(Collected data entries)
§ §

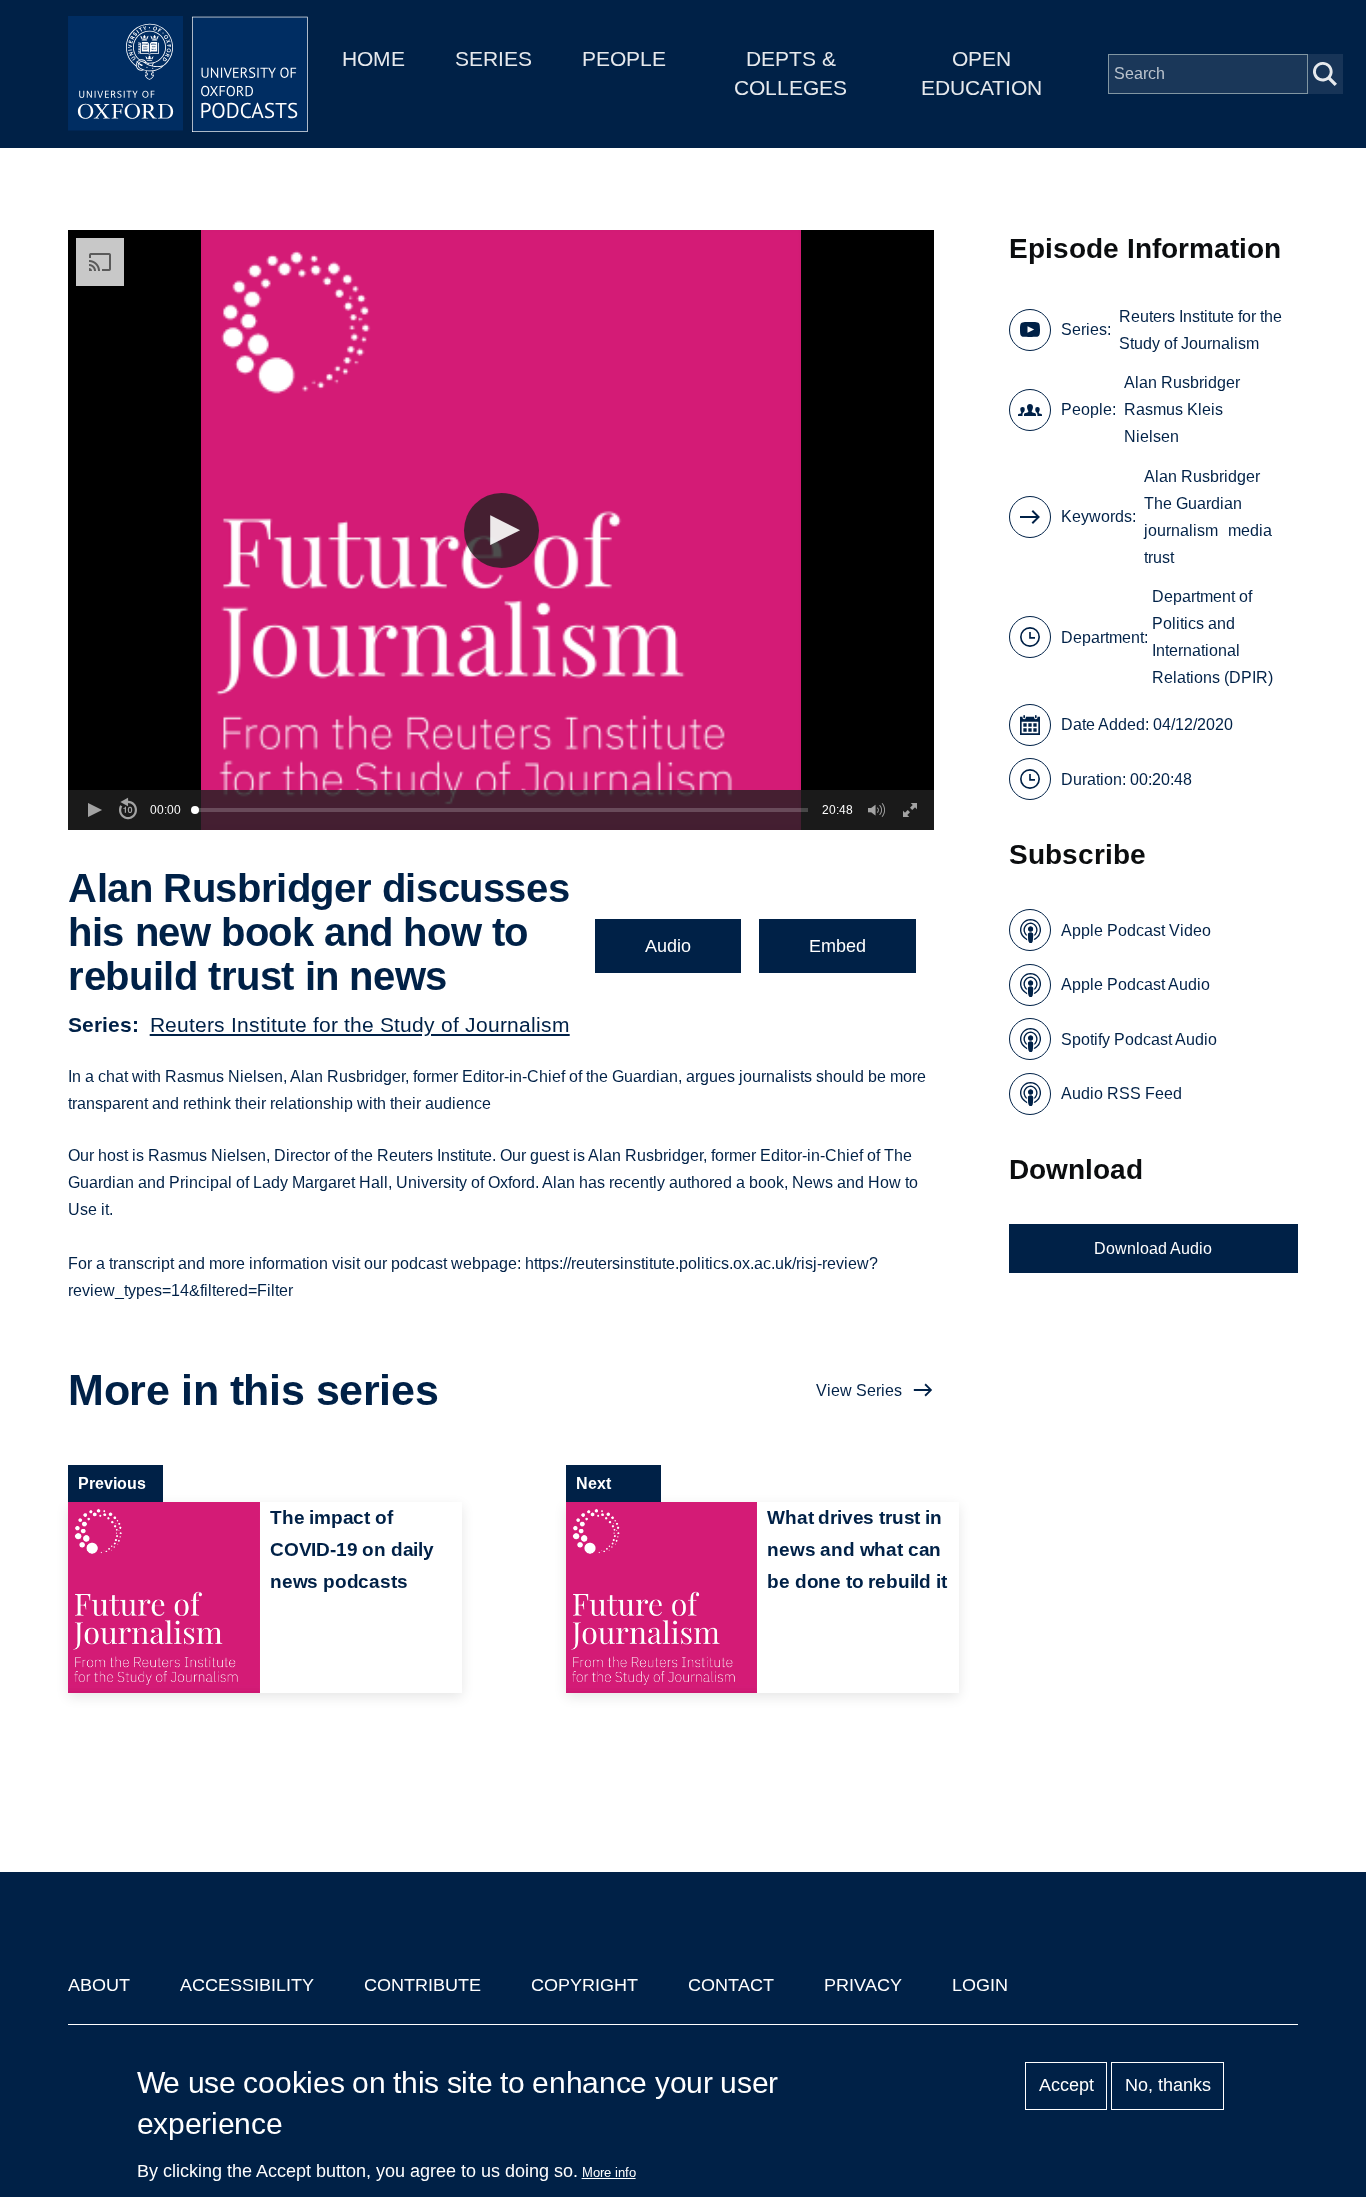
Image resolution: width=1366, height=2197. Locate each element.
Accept (1066, 2086)
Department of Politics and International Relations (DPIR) (1212, 637)
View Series (859, 1390)
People (624, 58)
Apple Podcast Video (1136, 930)
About (99, 1985)
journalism (1181, 530)
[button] (501, 530)
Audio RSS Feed (1121, 1093)
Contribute (422, 1985)
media (1250, 530)
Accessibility (247, 1985)
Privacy (863, 1985)
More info (609, 2172)
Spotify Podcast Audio (1139, 1039)
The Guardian (1193, 503)
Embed (837, 946)
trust (1159, 557)
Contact (731, 1985)
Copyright (584, 1985)
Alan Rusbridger (1182, 382)
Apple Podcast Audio (1135, 984)
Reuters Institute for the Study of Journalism (360, 1024)
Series (493, 58)
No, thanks (1168, 2086)
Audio (668, 946)
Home (373, 58)
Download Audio (1153, 1248)
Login (980, 1985)
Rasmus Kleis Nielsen (1173, 423)
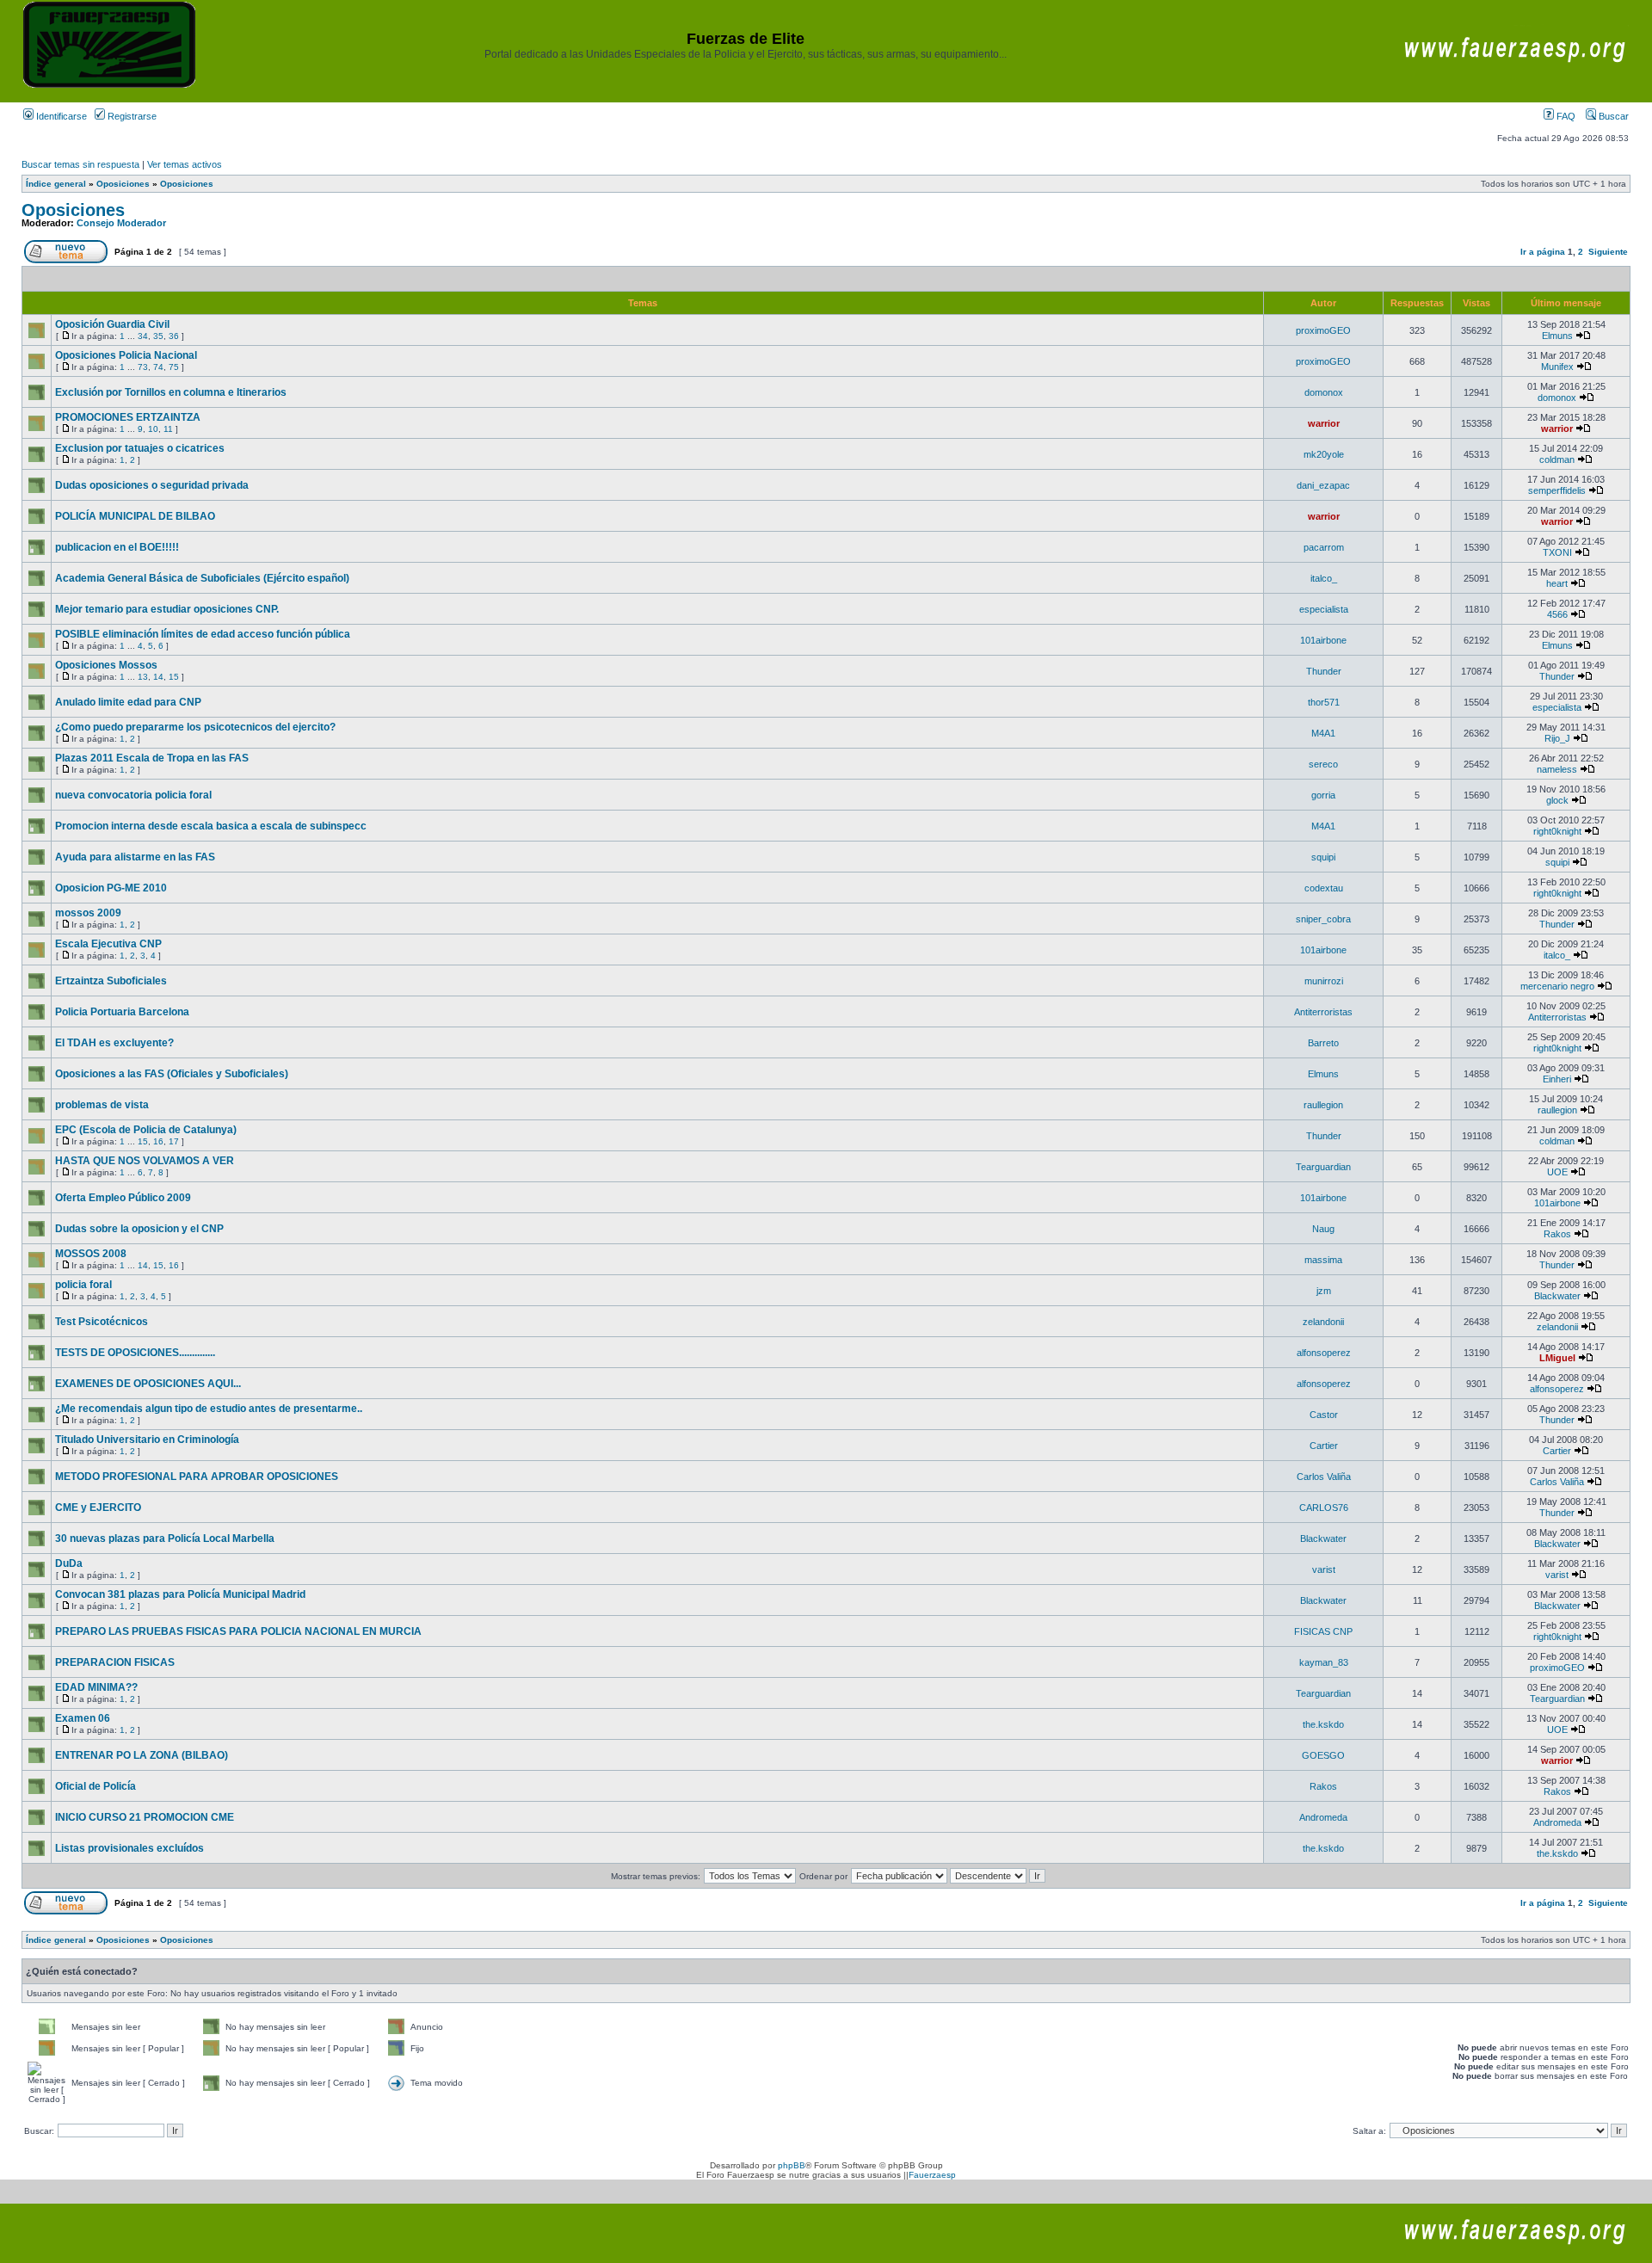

§ §

Copy exactly the lines from the one containing "Contribute (422, 1985)" through the final line of the records above, both included, and leave out any pictures.

• _Output for this exercise_:
Contribute (422, 1985)
media (1250, 530)
Accessibility (247, 1985)
Privacy (863, 1985)
More info (609, 2172)
Spotify Podcast Audio (1139, 1039)
The Guardian (1193, 503)
Embed (837, 946)
trust (1159, 557)
Contact (731, 1985)
Copyright (584, 1985)
Alan Rusbridger (1182, 382)
Apple Podcast Audio (1135, 984)
Reuters Institute for the Study of Journalism (360, 1024)
Series (493, 58)
No, thanks (1168, 2086)
Audio (668, 946)
Home (373, 58)
Download Audio (1153, 1248)
Login (980, 1985)
Rasmus Kleis Nielsen (1173, 423)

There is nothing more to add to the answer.